## Task
Every entry below should appear in the answer exactly as written, apart from the pictures.

Collected data:
==============================

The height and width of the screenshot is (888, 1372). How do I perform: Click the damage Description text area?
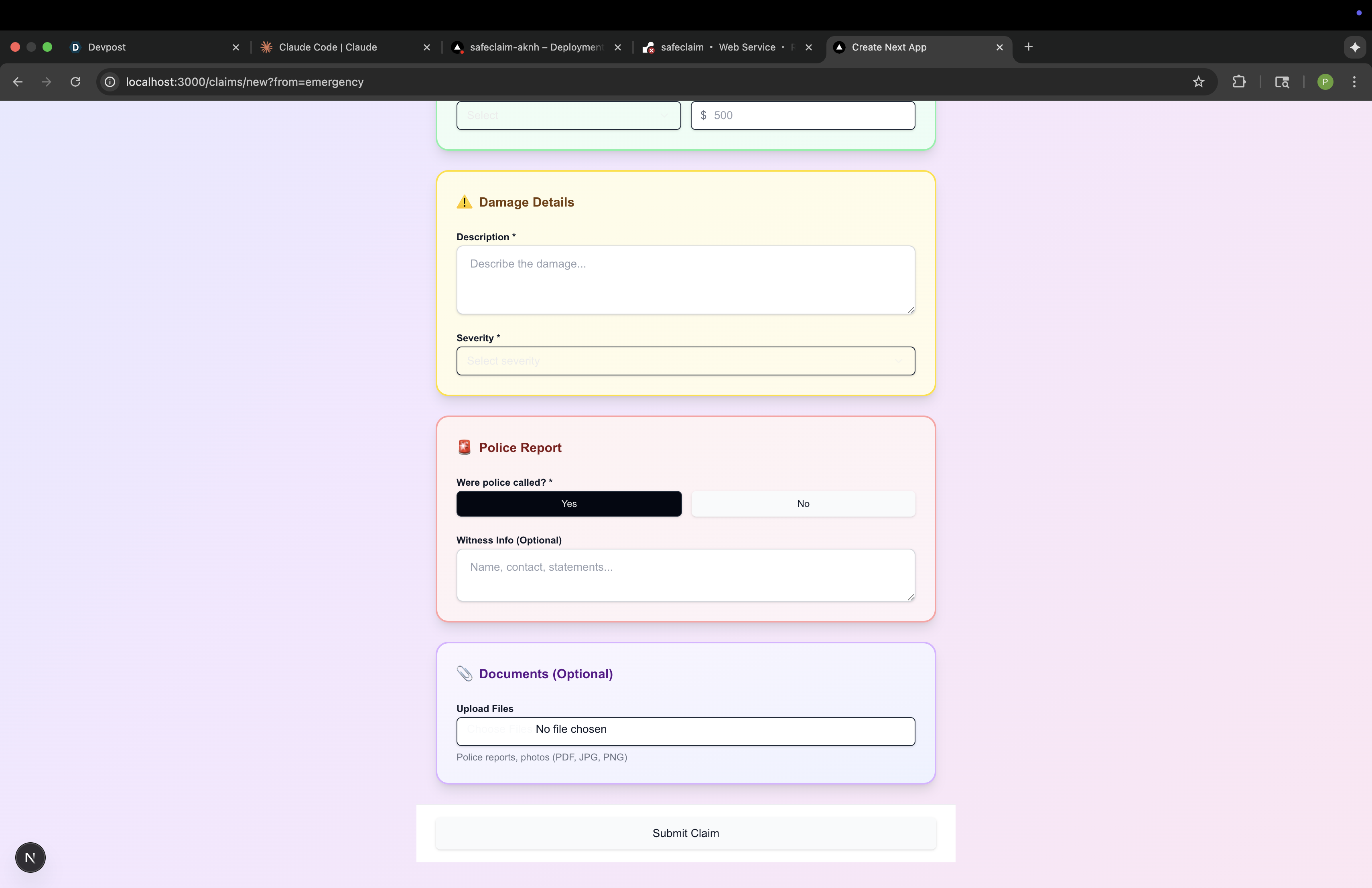[685, 280]
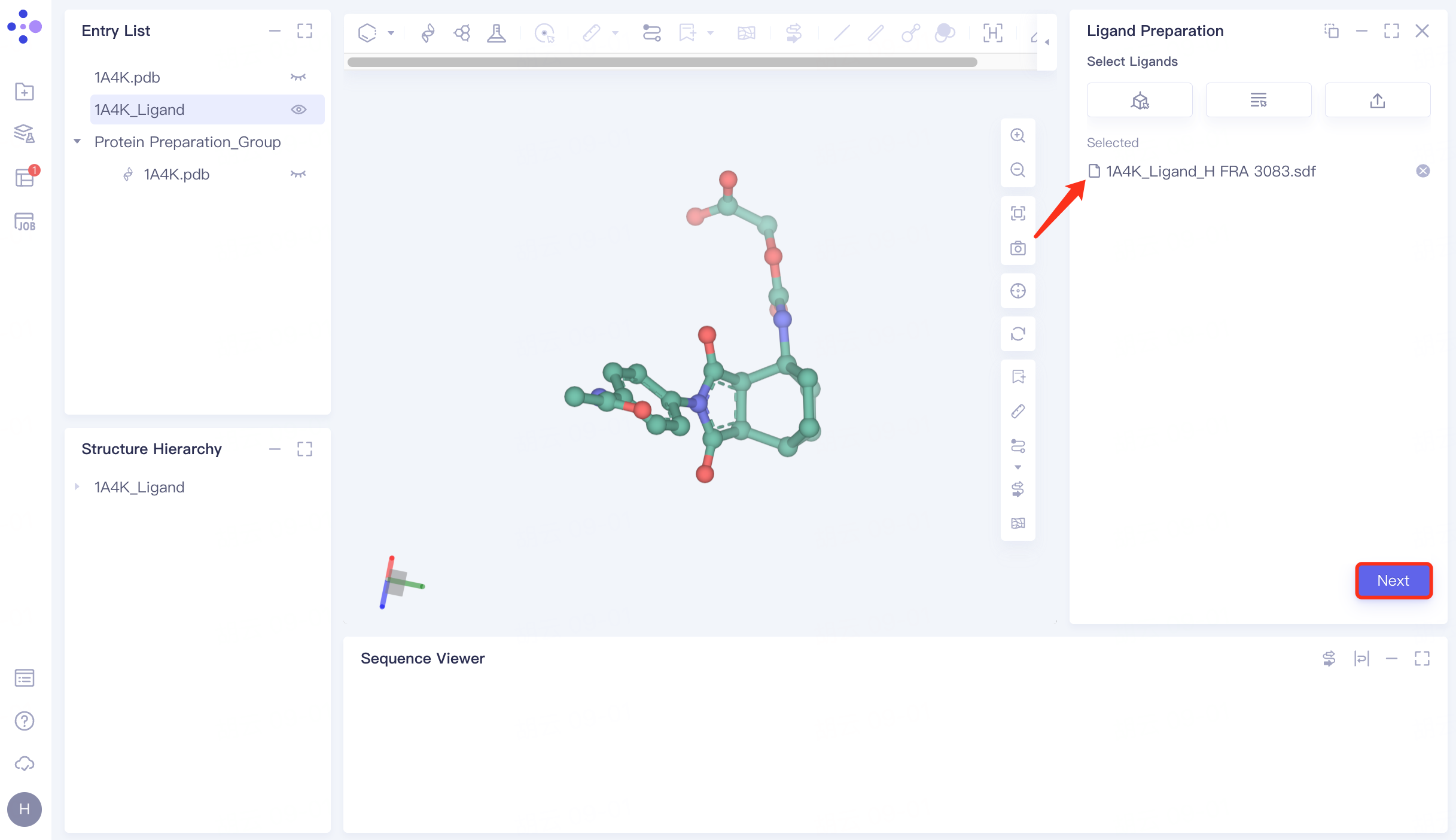Click the reset view refresh icon
Screen dimensions: 1456x840
(x=1018, y=334)
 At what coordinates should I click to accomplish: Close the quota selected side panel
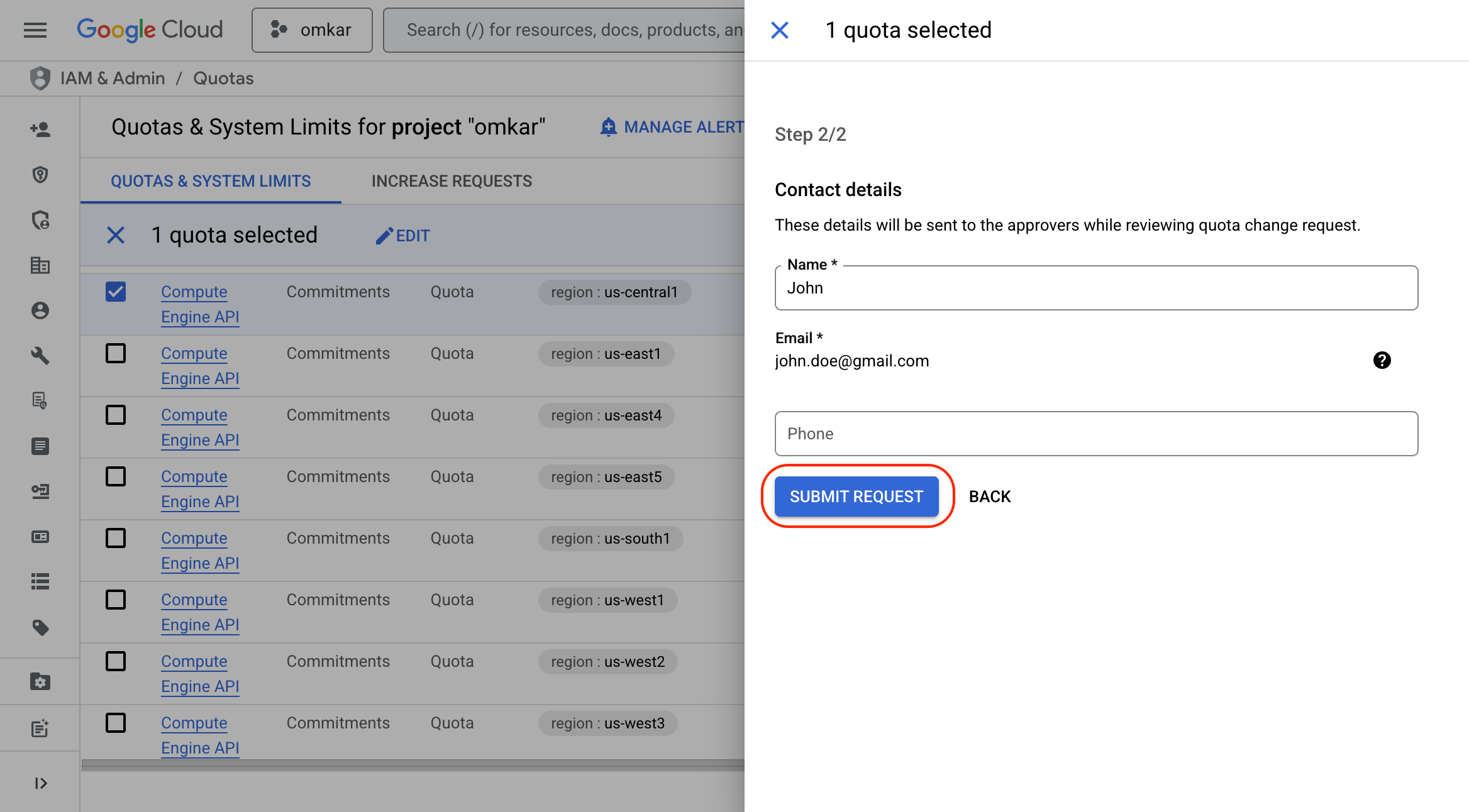pos(780,30)
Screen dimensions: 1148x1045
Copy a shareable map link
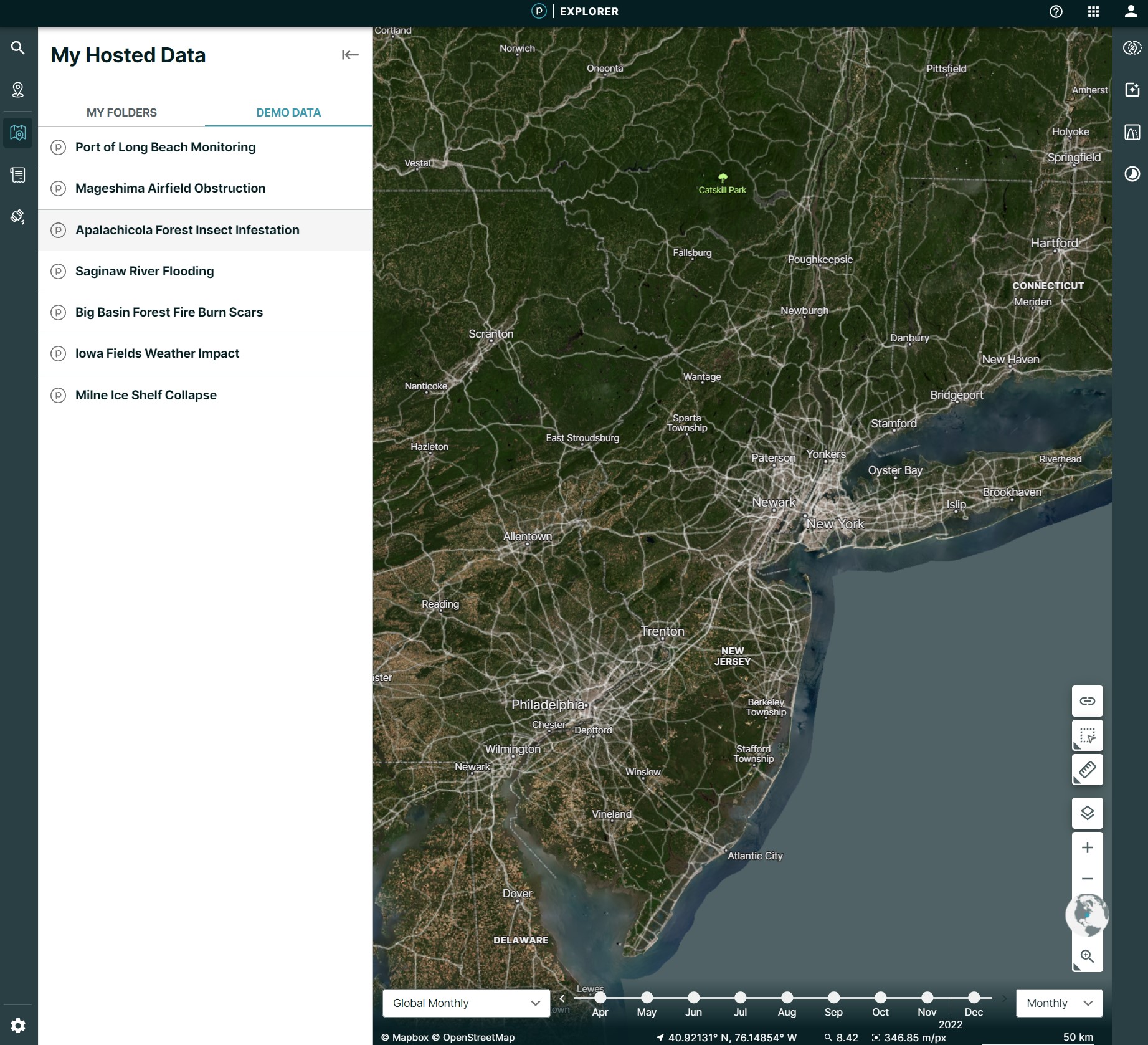(x=1087, y=700)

==============================

## Result of the exercise
The height and width of the screenshot is (888, 1372). How do I perform: Click the damage Description text area?
[685, 280]
Click the reset view refresh icon
Screen dimensions: 1456x840
(x=1018, y=334)
 At what coordinates should I click to accomplish: Close the quota selected side panel
pos(780,30)
Screen dimensions: 1148x1045
Copy a shareable map link
(x=1087, y=700)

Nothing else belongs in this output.